● **Listed entries**
== Segment start ==
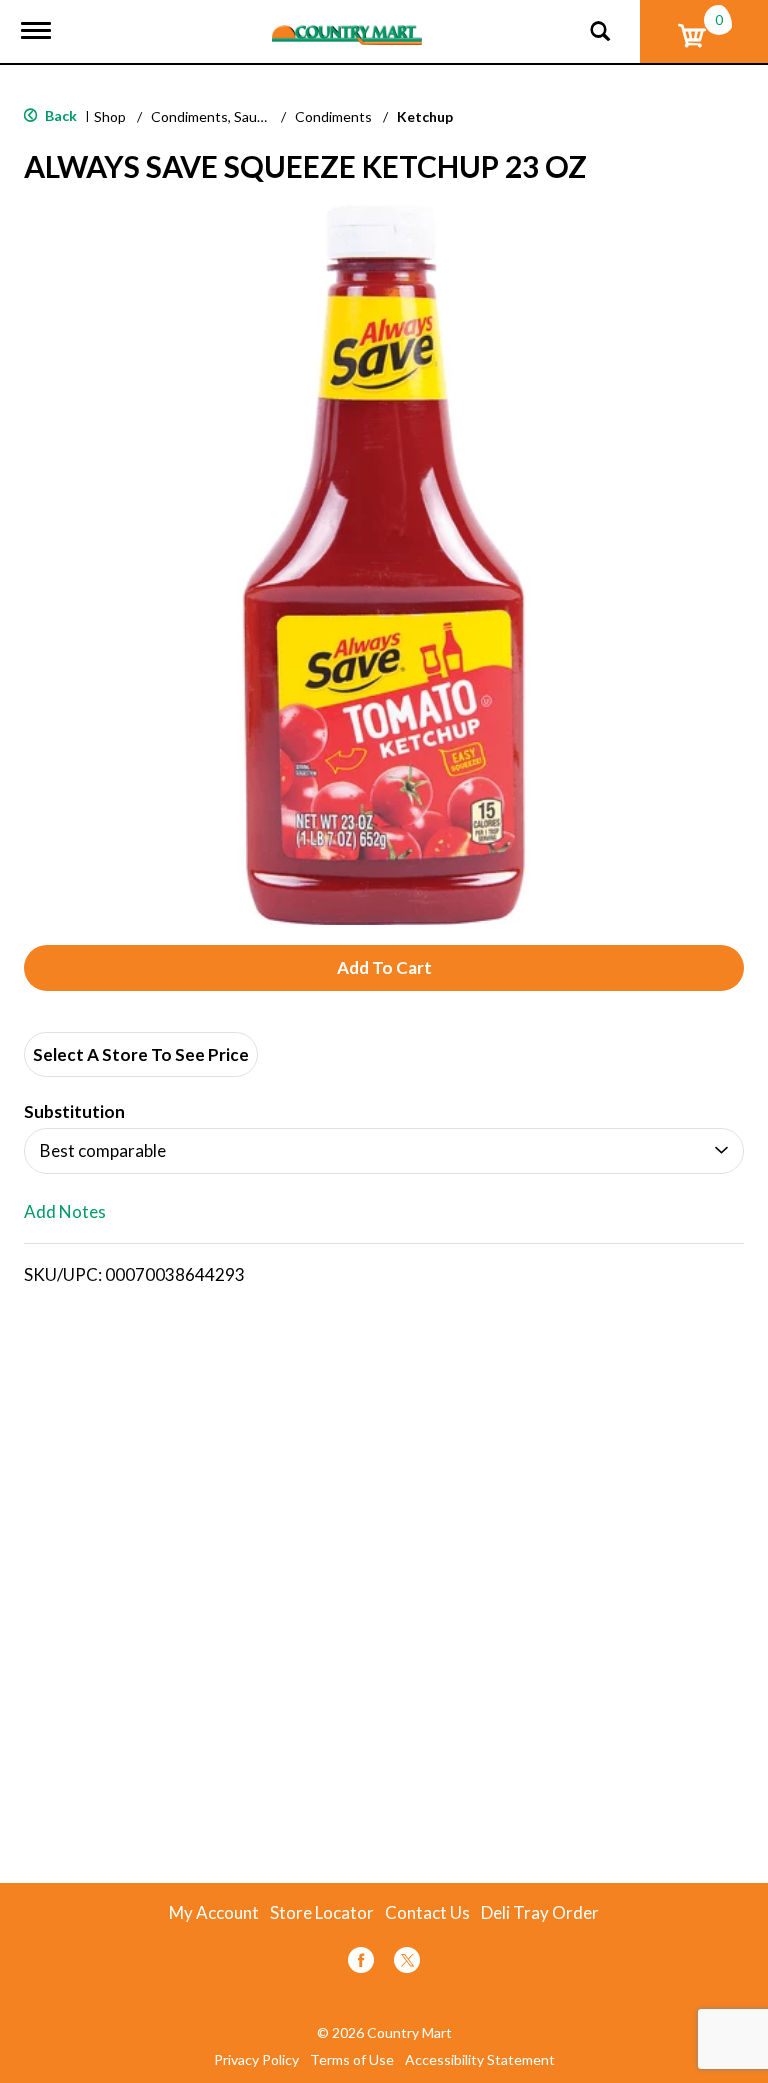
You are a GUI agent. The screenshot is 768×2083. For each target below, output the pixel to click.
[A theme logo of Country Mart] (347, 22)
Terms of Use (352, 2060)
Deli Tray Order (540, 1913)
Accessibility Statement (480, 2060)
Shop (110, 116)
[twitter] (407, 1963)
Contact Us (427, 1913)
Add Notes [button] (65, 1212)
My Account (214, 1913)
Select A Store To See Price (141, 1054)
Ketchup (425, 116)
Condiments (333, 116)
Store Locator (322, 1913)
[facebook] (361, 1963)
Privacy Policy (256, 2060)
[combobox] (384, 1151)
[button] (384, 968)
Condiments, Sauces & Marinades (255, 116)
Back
== Segment end ==
● **Task to complete**
Transcribe the material exactly, keeping every word and none of the pictures.

● **Response area**
You are a GUI agent. The screenshot is 768×2083. For each target below, output the pixel to click.
[A theme logo of Country Mart] (347, 22)
Terms of Use (352, 2060)
Deli Tray Order (540, 1913)
Accessibility Statement (480, 2060)
Shop (110, 116)
[twitter] (407, 1963)
Contact Us (427, 1913)
Add Notes [button] (65, 1212)
My Account (214, 1913)
Select A Store To See Price (141, 1054)
Ketchup (425, 116)
Condiments (333, 116)
Store Locator (322, 1913)
[facebook] (361, 1963)
Privacy Policy (256, 2060)
[combobox] (384, 1151)
[button] (384, 968)
Condiments, Sauces & Marinades (255, 116)
Back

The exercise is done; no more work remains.